Por conta de uma crise na esfera política, a economia pode ser impactada — inclusive, com eventuais escândalos de corrupção. Nesses casos, as consequências podem incluir uma alta volatilidade e até mesmo a desvalorização de ativos negociados em bolsa.

Outro ponto de atenção é que a própria infraestrutura existente no país pode colaborar para o desenvolvimento ou para a estagnação do mercado. Assim, é preciso analisar todos esses fatores de risco antes de investir em mercados emergentes.

Como investir em mercados emergentes?

Se você considerar que vale a pena investir em mercados emergentes, é necessário saber como fazer isso. Uma das alternativas é enviar seu dinheiro para o exterior e investir fora do país, diretamente em bolsas internacionais.

Mas a alternativa de abrir conta em cada país de seu interesse não parece muito prática, certo? Nesse caso, suas opções poderiam ficar limitadas pela burocracia. Confira algumas alternativas!

BDRs

Você sabia que pode acessar mercados internacionais sem sair da bolsa brasileira? Uma chance de fazer isso é por meio do BDR (brazilian depositary receipt). Trata-se de certificado de ativos estrangeiros, negociados no Brasil.

O investimento se dá de forma indireta e pode permitir exposição a títulos, ações e ETFs (exchange-traded fund) internacionais. Há, por exemplo, um BDR lastreado em ETF internacional que segue o índice MSCI Emerging Markets. Assim, é possível se expor ao grupo de 27 países emergentes que fazem parte do índice.

ADRs

Outra possibilidade está no mercado norte-americano. Assim como temos os BDRs, os EUA negociam os chamados ADRs (American Deposit Receipts) em suas bolsas. Logo, pode haver títulos ou ações de países emergentes que não são negociados no Brasil.

Fundos Internacionais

O investidor pode se expor aos mercados emergentes também por meio dos fundos internacionais. Eles são uma modalidade coletiva de investimento, na qual um gestor profissional compõe e gere um portfólio de investimentos.

Existem inúmeras alternativas disponíveis no mercado – algumas delas direcionadas apenas para investidores qualificados. Contudo, vale a pena conhecer as possibilidades de diversificar sua carteira.

ETFs

Por fim, você pode investir também por meio de ETFs. Os fundos de índice podem acompanhar índices do mundo inteiro — podendo focar apenas em países emergentes.

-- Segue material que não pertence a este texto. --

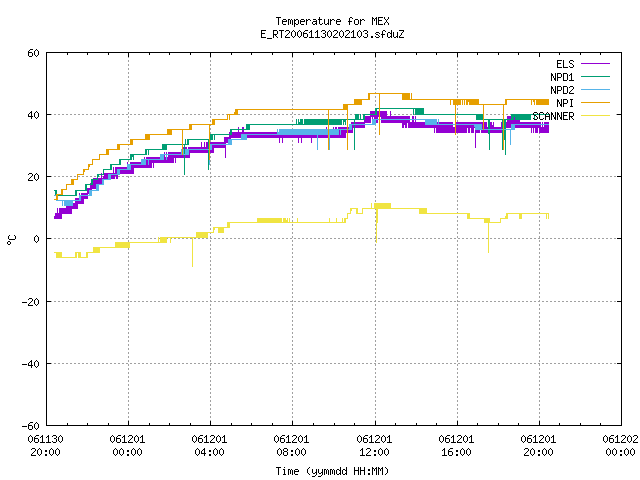Image resolution: width=640 pixels, height=480 pixels.
Task: Click the Time (yymmdd HH:MM) axis title
Action: (332, 471)
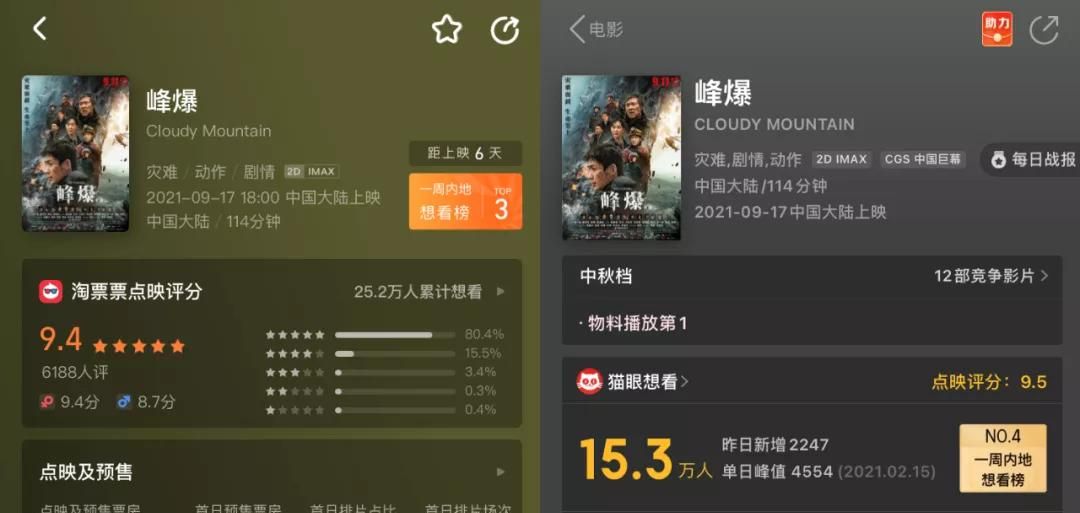Image resolution: width=1080 pixels, height=513 pixels.
Task: Tap the NO.4 一周内地想看榜 badge
Action: 1003,458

No Brasil, as possibilidades de ETFs mundiais ainda são limitadas. Mas já existem alternativas que podem ser exploradas pelos investidores brasileiros.

Como você pode ver, há diversas alternativas de investimento para quem quer investir em mercados emergentes. Muitas delas são negociadas na própria bolsa brasileira. Assim, você pode contar com praticidade e menor burocracia para diversificar seu patrimônio!